"In 2004, it was unusual for volunteers to have persistent roles and responsibilities—both at the Kerry campaign and the independent field operation Americans Coming Together. That is the norm for electoral organizing campaigns, and perhaps organizing in general these days. In contrast, the Obama neighborhood team members are organizers themselves, sometimes working more or less as staff alongside the young FOs.
It is impossible to overstate how counter intuitive this slow-build approach was for Democrats. Even Regional Field Director for Southwest Ohio, Christen Linke Young—who I witnessed in 2004 pushing independently for just this strategy as an Ohio FO in Franklin County—said it was scary to take this patient approach:
"We had a whole month where, on our nightly calls with headquarters, we did not report our voter contact numbers. We only reported our leadership building.

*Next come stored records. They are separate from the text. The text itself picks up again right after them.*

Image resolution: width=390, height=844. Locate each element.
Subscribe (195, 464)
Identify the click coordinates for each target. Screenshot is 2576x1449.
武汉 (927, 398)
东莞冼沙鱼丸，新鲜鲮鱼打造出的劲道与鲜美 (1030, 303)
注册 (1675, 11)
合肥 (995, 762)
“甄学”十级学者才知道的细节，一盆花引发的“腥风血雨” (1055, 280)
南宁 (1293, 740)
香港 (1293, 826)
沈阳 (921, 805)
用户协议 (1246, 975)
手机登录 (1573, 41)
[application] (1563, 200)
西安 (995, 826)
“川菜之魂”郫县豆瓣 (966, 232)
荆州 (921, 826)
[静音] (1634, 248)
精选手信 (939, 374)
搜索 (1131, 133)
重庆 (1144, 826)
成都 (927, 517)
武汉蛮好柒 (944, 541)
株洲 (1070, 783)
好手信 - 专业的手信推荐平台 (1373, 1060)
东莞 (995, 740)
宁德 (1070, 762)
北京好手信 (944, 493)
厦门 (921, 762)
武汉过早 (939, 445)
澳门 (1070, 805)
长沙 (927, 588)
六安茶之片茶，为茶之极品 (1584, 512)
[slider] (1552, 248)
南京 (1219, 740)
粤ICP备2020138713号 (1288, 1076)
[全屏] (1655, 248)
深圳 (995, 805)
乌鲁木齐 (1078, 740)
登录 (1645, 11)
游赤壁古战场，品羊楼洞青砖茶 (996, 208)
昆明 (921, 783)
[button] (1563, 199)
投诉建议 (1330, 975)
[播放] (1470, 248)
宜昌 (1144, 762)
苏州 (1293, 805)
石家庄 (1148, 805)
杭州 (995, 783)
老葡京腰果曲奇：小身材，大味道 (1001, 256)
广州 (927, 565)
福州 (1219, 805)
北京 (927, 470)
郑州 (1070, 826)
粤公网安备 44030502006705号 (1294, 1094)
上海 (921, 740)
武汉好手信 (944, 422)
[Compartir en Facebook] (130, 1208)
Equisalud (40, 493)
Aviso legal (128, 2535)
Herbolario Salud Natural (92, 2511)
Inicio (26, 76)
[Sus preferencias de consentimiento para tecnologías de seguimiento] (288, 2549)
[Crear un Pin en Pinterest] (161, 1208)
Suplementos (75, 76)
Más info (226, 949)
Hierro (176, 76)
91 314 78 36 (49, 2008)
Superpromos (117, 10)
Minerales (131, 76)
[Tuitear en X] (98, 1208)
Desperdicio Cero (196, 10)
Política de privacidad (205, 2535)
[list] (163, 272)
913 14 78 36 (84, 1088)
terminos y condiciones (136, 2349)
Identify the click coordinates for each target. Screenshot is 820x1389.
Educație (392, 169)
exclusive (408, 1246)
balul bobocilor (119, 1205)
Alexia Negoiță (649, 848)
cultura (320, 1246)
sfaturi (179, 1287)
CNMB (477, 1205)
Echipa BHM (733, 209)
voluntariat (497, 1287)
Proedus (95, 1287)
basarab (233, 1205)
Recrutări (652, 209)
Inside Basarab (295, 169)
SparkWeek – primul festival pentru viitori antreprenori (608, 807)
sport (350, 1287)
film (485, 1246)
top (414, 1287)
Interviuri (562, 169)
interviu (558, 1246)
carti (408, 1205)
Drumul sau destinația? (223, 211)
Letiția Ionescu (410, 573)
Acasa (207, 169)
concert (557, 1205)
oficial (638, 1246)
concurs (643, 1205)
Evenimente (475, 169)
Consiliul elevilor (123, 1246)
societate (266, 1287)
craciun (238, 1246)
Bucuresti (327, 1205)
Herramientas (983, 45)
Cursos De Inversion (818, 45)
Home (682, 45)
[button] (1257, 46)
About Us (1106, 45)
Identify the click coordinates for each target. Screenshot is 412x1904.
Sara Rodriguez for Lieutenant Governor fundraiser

I definitely stayed on top of what our voter contact numbers looked like. But headquarters wasn't paying attention to how many voters we registered or how many doors we knocked that day—they were paying attention to how many one-on-one meetings we had, house meetings, neighborhood team leaders recruited, how many people we had convinced to come to this wonderful training in Columbus that we had. Yes, it was definitely scary to see how big our persuasion universe was and know that our first priority was not to just be tearing through that."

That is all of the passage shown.